> _Problem details_: Your reply should be a single number, the count of lines in the records that contain the string "icon".

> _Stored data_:
━━━━━━

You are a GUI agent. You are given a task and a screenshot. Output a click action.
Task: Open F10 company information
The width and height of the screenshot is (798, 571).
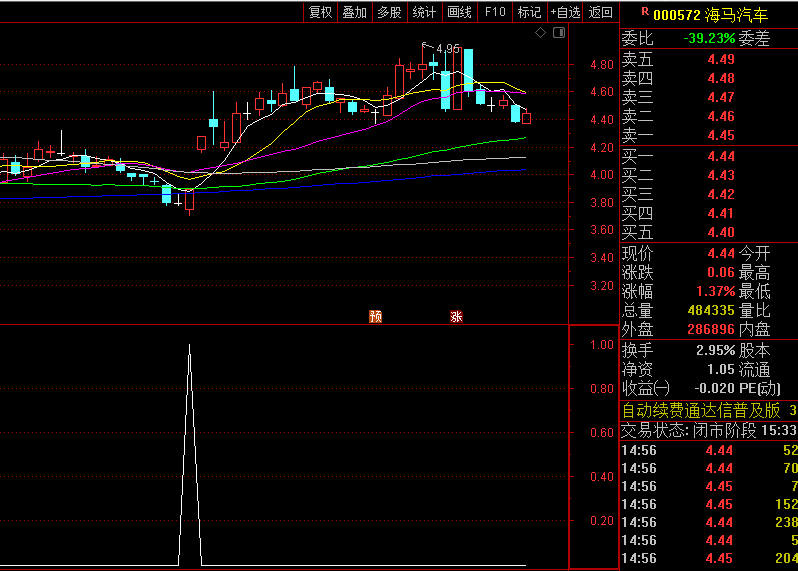(x=494, y=12)
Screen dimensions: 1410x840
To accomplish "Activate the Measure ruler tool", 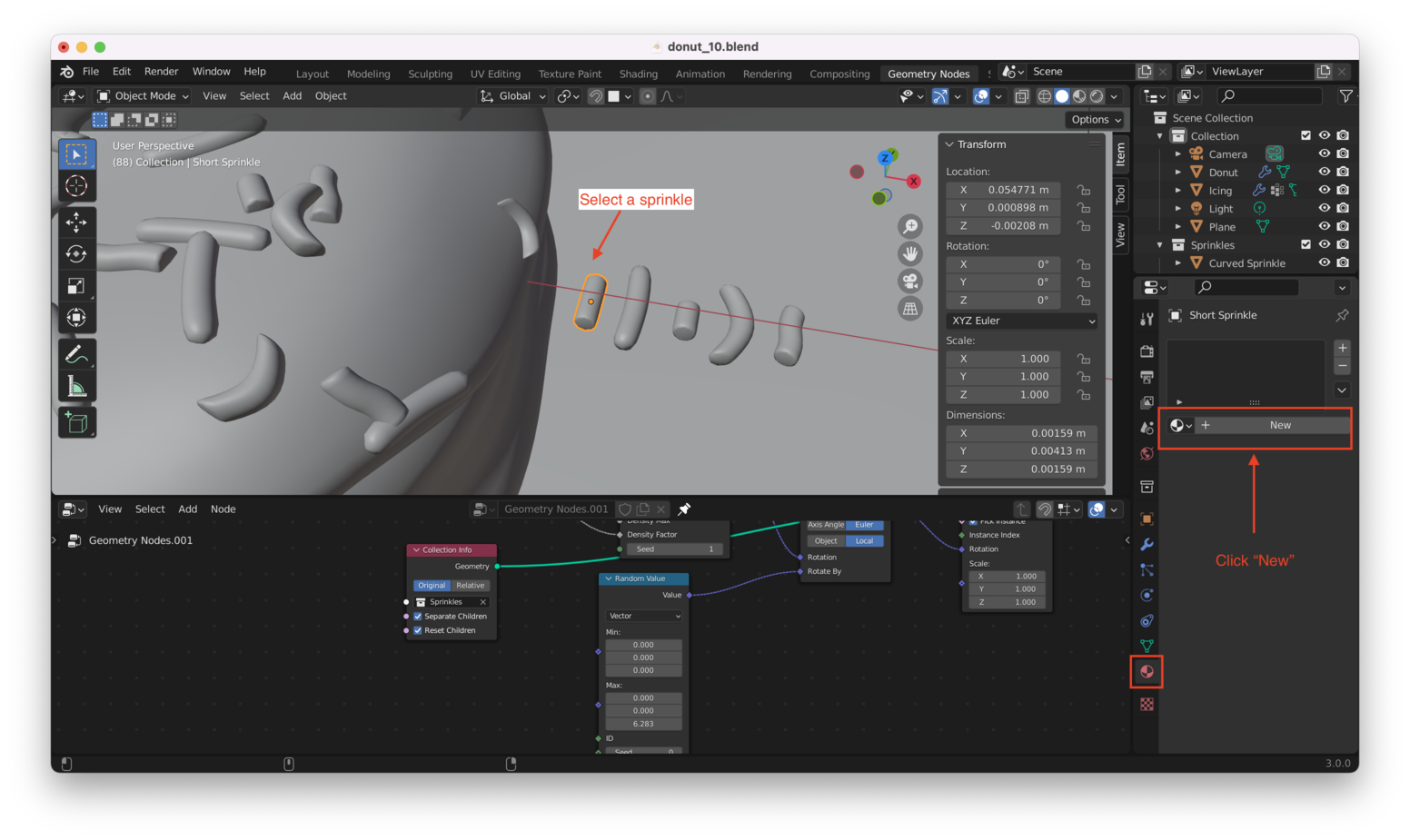I will coord(76,388).
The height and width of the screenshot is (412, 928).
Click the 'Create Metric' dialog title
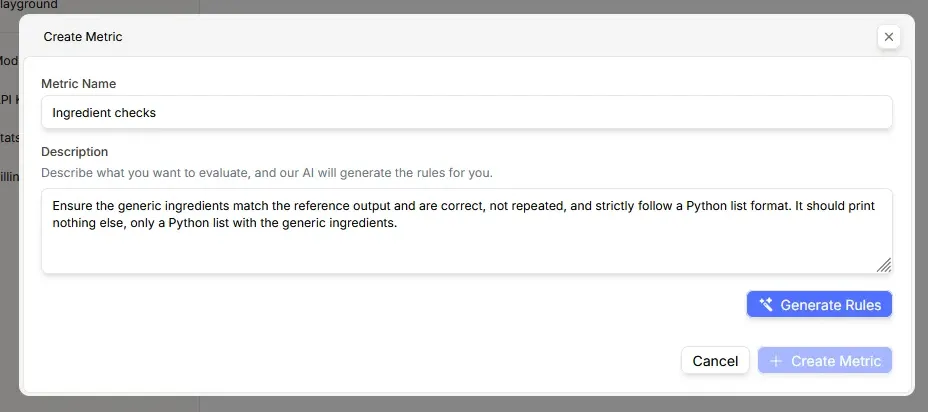(x=83, y=37)
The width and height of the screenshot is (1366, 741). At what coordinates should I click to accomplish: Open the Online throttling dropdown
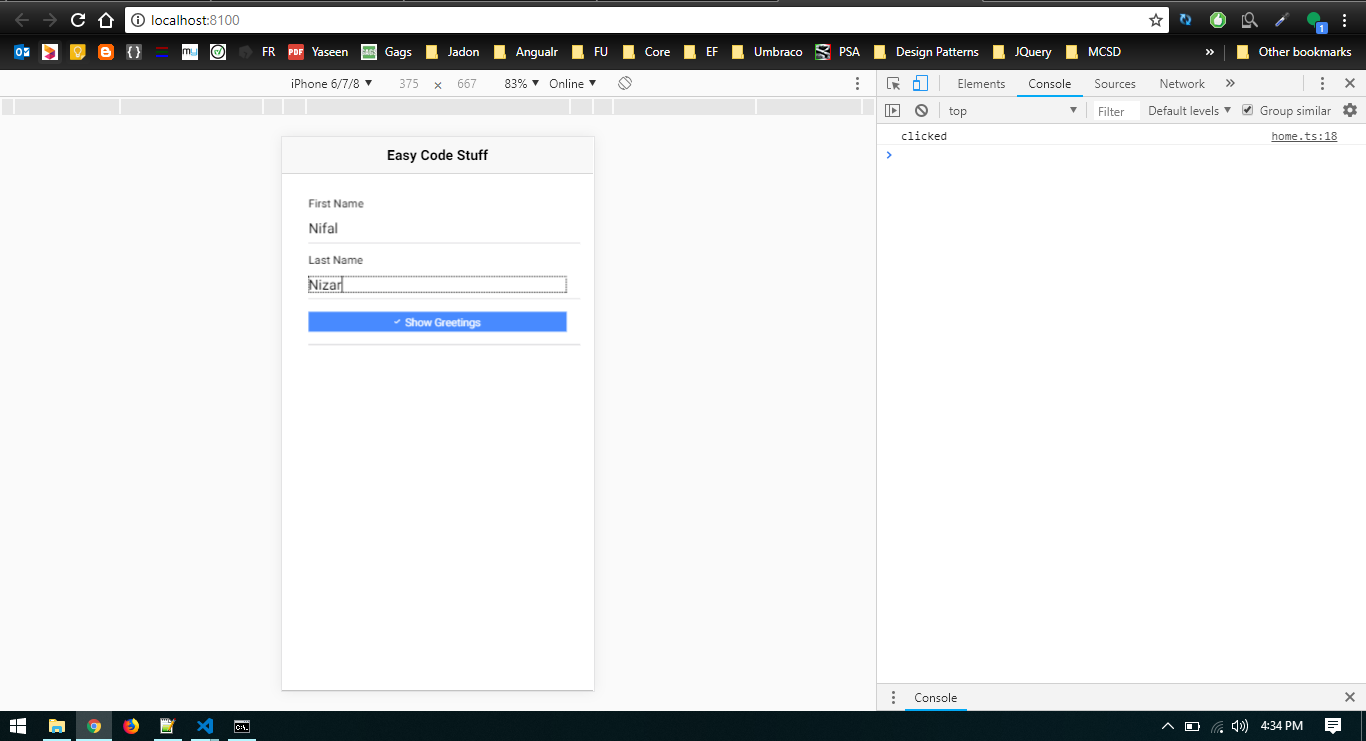coord(573,84)
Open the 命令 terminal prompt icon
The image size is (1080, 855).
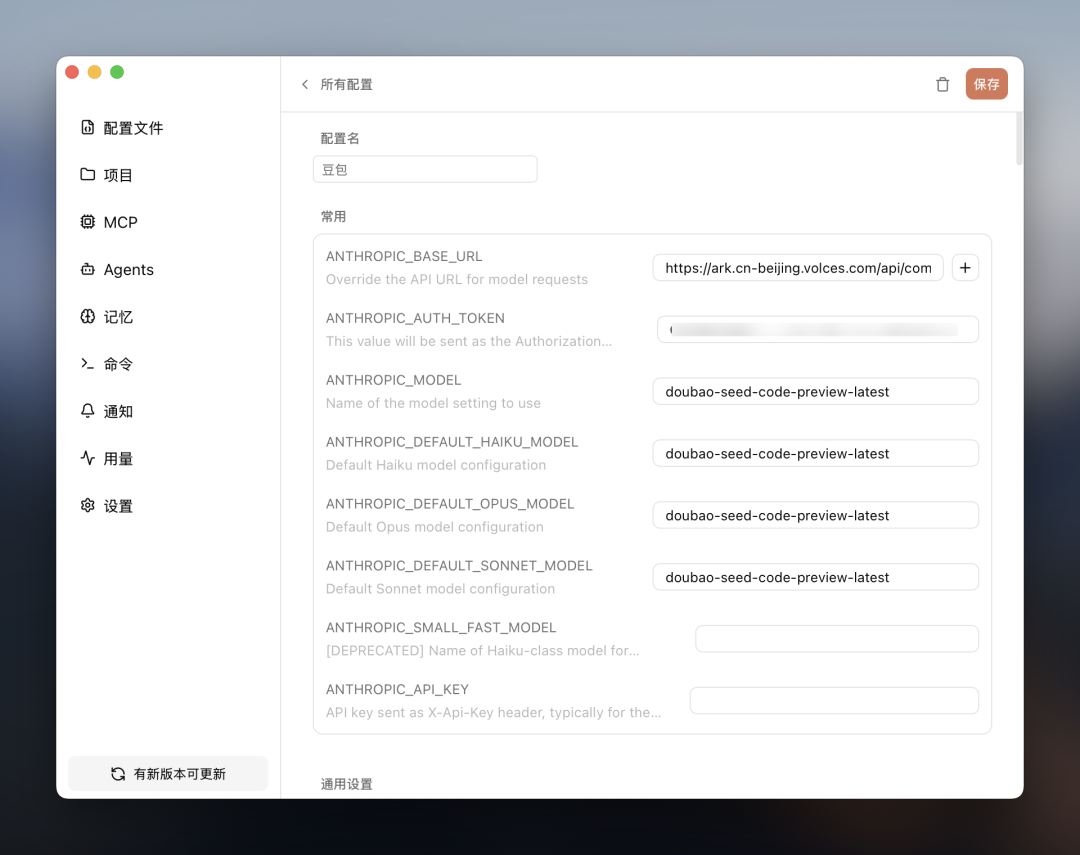pyautogui.click(x=88, y=364)
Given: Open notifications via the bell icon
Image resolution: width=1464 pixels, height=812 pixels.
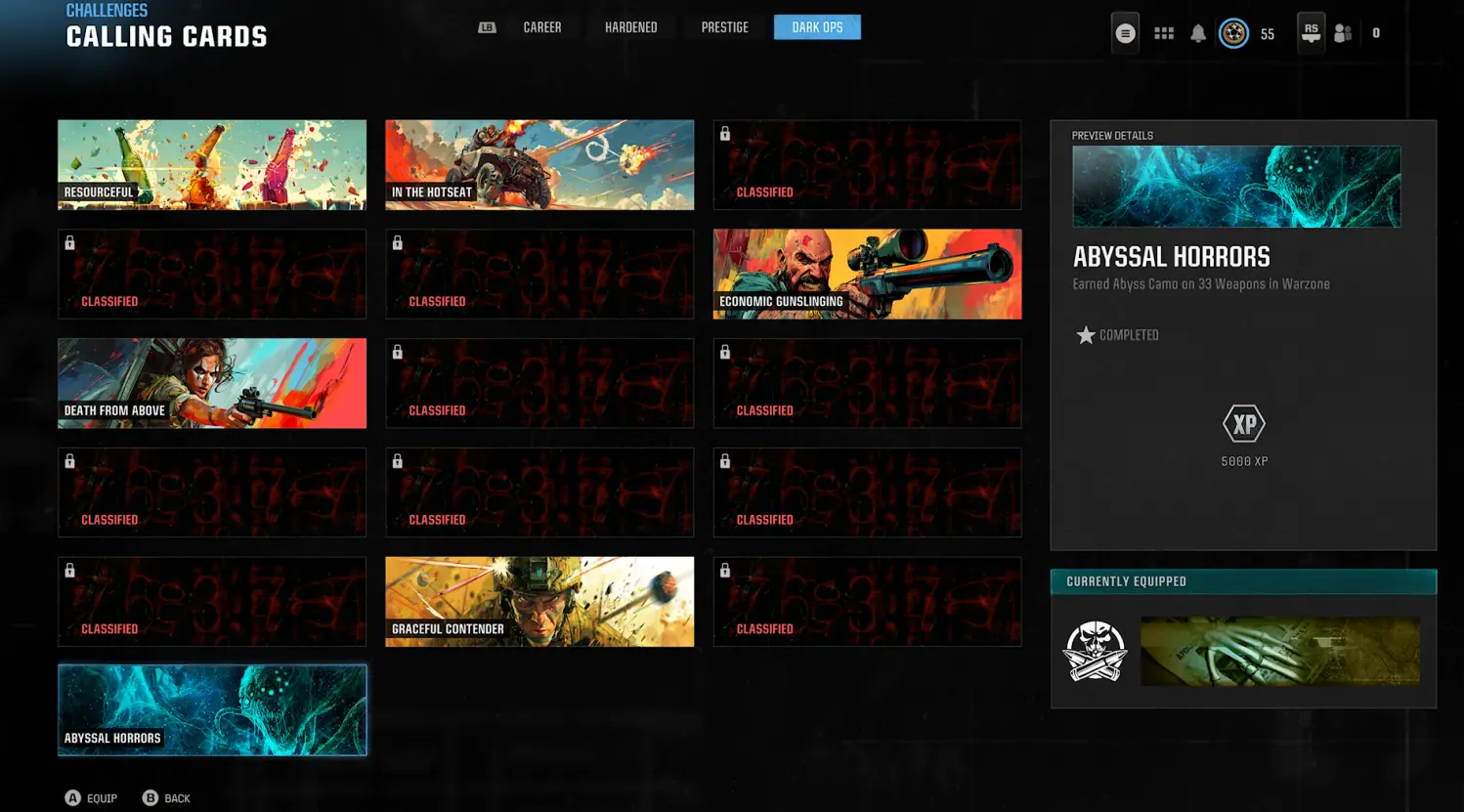Looking at the screenshot, I should click(x=1198, y=33).
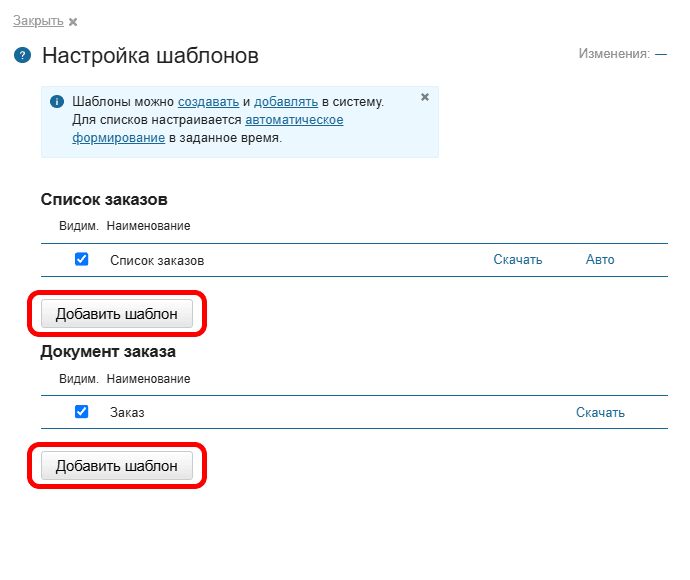Uncheck visibility for the Список заказов template

[x=82, y=259]
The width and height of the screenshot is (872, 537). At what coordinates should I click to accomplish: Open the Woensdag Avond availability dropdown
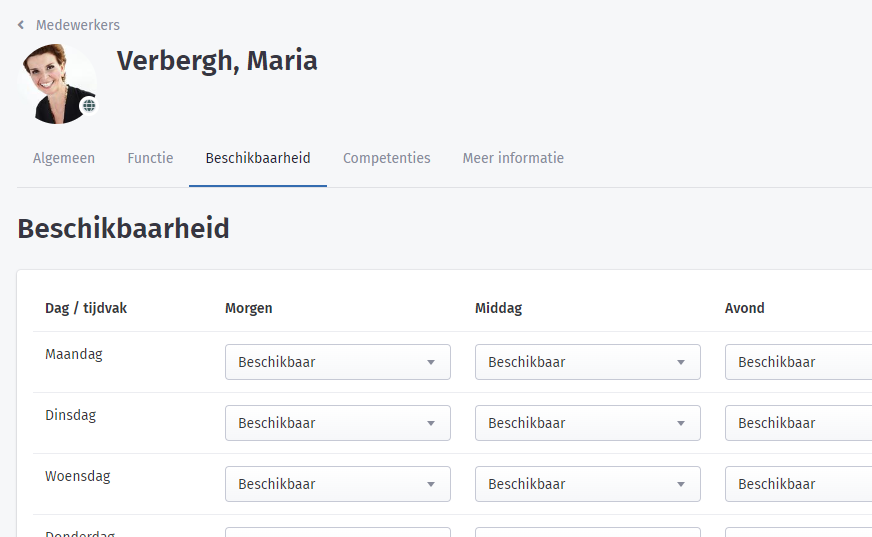coord(799,484)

━━━━━━

> _Solved problem_: 2